Cyberbezpieczeństwo
Cybereason: 25 operatorów telekomunikacyjnych padło ofiarą hakerów
Specjaliści z amerykańsko-izraelskiej firmy Cybereason wpadli na trop hakerów, którzy zdołali włamać się do infrastruktury informatycznej ponad 25 operatorów telekomunikacyjnych z całego świata. Co więcej, hakerzy wykradali dane osób pracujących dla organizacji rządowych oraz wymiaru sprawiedliwości.

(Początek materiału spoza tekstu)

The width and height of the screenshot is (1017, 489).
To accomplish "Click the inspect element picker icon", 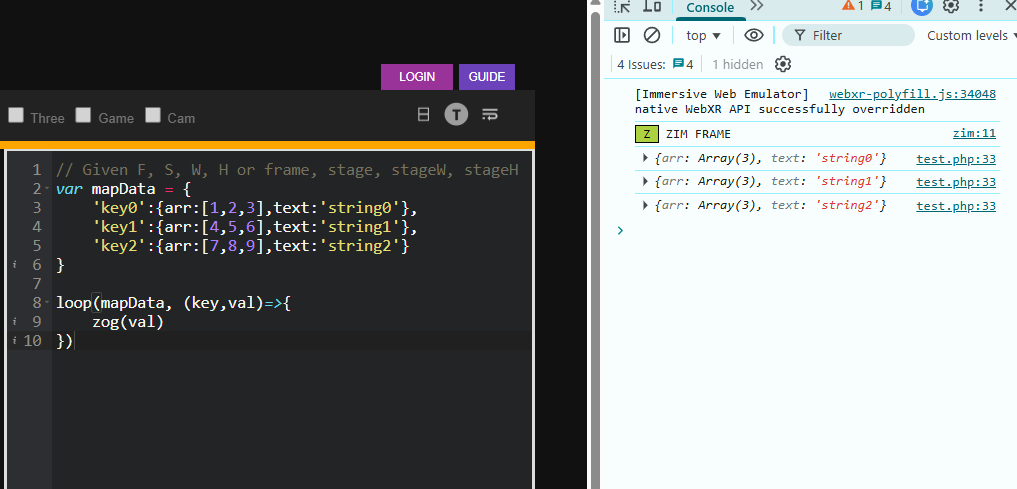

Z analiz przeprowadzonych przez ekspertów Cybereason wynika, że operacja przestępcza trwała co najmniej od 7 lat i do tej pory prawdopodobnie pozostawała niezauważona. Wiadomo, że celem ataków były osoby z ponad 30 krajów, a przestępcy wykazali się „ponadstandardowymi” zdolnościami i możliwościami. „Poziom wyrafinowania i umiejętności sugeruje, że nie mamy tu do czynienia ze zwykła grupą przestępczą. Takie ataki przeprowadzają raczej rządy” – skomentował Lior Div, szef firmy Cybereason w rozmowie z dziennikarzem agencji Reuters. Według niego dochodzenie dochodzenie w tej sprawie ciągle trwa, zaś zespół specjalistów ds. bezpieczeństwa pozostaje w kontakcie ze zidentyfikowanymi ofiarami ataku. „Wciąż analizujemy tę operację przestępczą. Do minionej soboty przekazaliśmy nasze ustalenia ponad 25 spośród największych operatorów telekomunikacyjnych na świecie” – wyjaśnił Lior Div.

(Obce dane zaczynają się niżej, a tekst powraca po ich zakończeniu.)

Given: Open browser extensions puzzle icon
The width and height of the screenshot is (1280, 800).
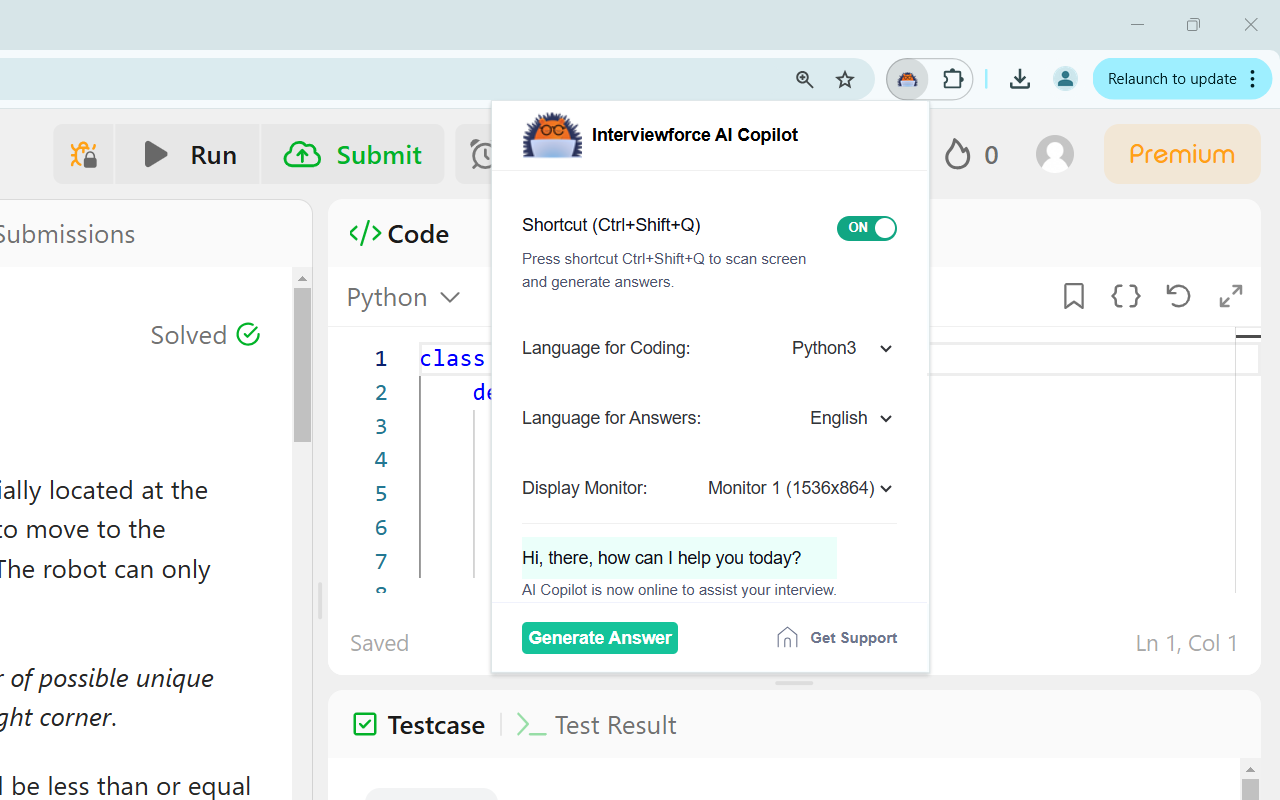Looking at the screenshot, I should (952, 78).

Przedstawiciel Cybereason nie wskazał bezpośrednio żadnych podejrzanych – odnotował jednak, że hakerzy wykorzystywali narzędzia, które niedawno używane były podczas ataków na USA oraz ich sojuszników. Ataki te przypisywano wtedy chińskiemu rządowi – a dokładniej: pracującej na jego zlecenie grupie hakerskiej APT10, której zadaniem było wykradanie własności intelektualnej firm z branży technologicznej. Władze w Pekinie zdążyły już odrzucić te sugestie – przedstawiciel Ministerstwa Spraw Zagranicznych na pytania dziennikarzy w tej sprawie odpowiedział, że co prawda nie miał okazji zapoznać się z raportem Cybereason, ale zapewnił, że chiński rząd nigdy nie pozwoliłby na przeprowadzenie takich działań z terenu Państwa Środka lub z wykorzystaniem jego infrastruktury informatycznej.

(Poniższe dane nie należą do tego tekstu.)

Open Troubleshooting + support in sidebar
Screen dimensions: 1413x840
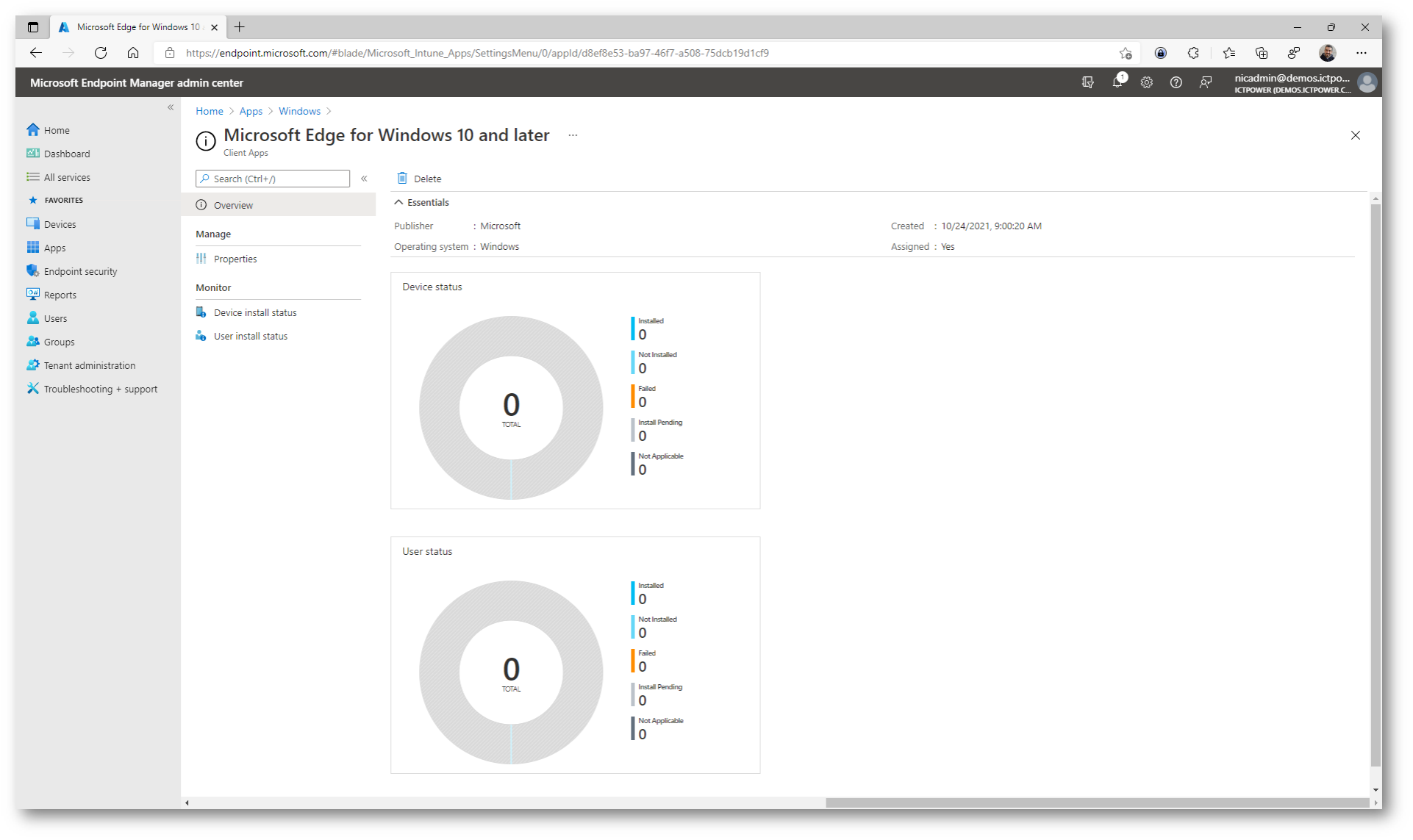(x=100, y=389)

Eksperci Cybereason nie wymieniają nazw żadnej z firm, które miały stać się celem ataku – wyjaśniają jedynie, żeatakującym najbardziej zależało na pozyskaniu informacji o aktywnościach wybranych klientów tychże firm. Zwykle były to osoby z kręgu polityki, administracji publicznej oraz wymiaru sprawiedliwości. Aby zrealizować ten cel, hakerzy musieli jednak uzyskać wcześniej dostęp do zasobów zaatakowanych firm – w niektórych przypadkach udało im się nawet przejąć pełne listy loginów i haseł pracowników danej organizacji. To pozwoliło im bez przeszkód korzystać z zasobów operatorów telekomunikacyjnych i pozyskać ogromne ilości informacji o ich klientach. „Napastnicy stworzyli sobie idealne środowisko szpiegowskie – mogli pozyskać dowolne informacje o każdej osobie” – wyjaśniał Lior Div. Jego zdaniem przestępcy korzystali z co najmniej pięciu różnych narzędzi hakerskich, co dodatkowo utrudniało powiązanie ze sobą wszystkich przeprowadzonych przez nich ataków.
Przedstawiciele największych światowych operatorów na razie nie komentują tych doniesień – wyjątkiem jest niemiecki Deutsche Telekom (czyli największy operator telekomunikacyjny w Europie), którego rzecznik poinformował, że firma nic nie wie o problemie i nikt z Cybereason nie kontaktował się z nią w tej sprawie.